## Work item
In the copy, include no images. Reproduce the entries exactly.

## Records supplied
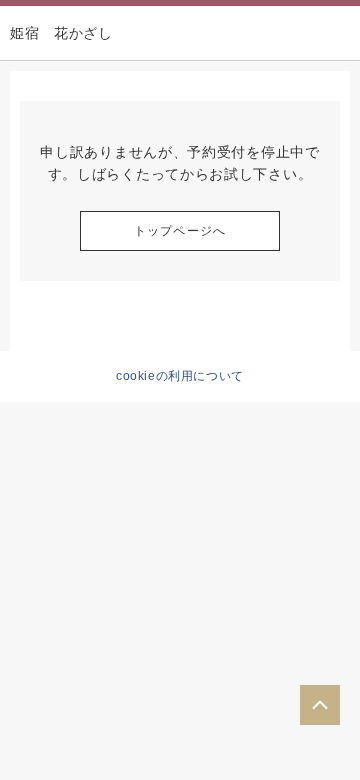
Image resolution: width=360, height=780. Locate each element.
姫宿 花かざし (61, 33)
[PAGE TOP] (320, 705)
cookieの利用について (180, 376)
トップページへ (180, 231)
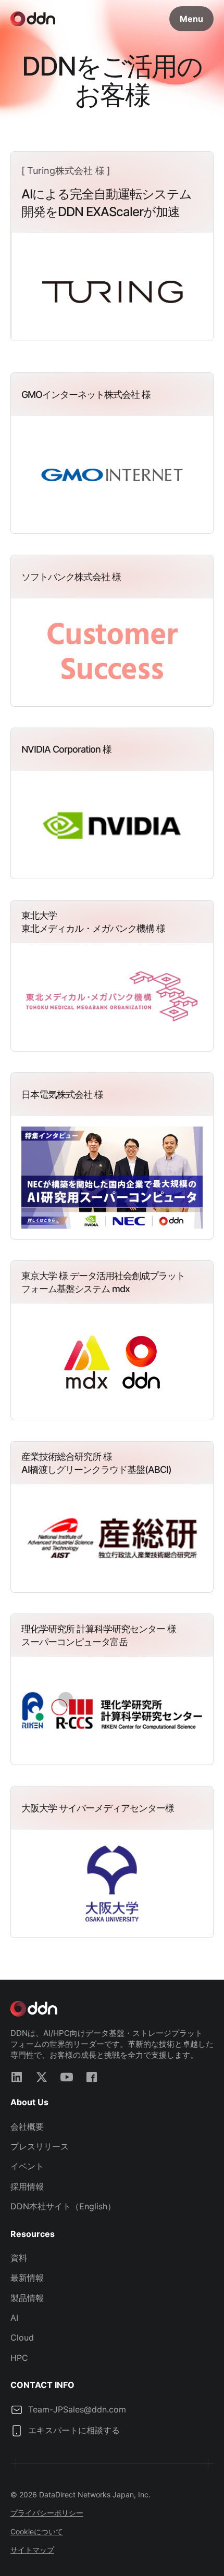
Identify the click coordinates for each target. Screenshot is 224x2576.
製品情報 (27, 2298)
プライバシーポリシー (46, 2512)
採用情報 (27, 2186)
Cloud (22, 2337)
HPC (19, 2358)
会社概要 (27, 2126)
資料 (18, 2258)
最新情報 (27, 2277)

## Reply
Image resolution: width=360, height=780. Locate each element.
姫宿 花かざし (61, 33)
[PAGE TOP] (320, 705)
cookieの利用について (180, 376)
トップページへ (180, 231)
Identify the click coordinates for each target. Screenshot is 224x2576.
製品情報 (27, 2298)
プライバシーポリシー (46, 2512)
採用情報 (27, 2186)
Cloud (22, 2337)
HPC (19, 2358)
会社概要 (27, 2126)
資料 (18, 2258)
最新情報 (27, 2277)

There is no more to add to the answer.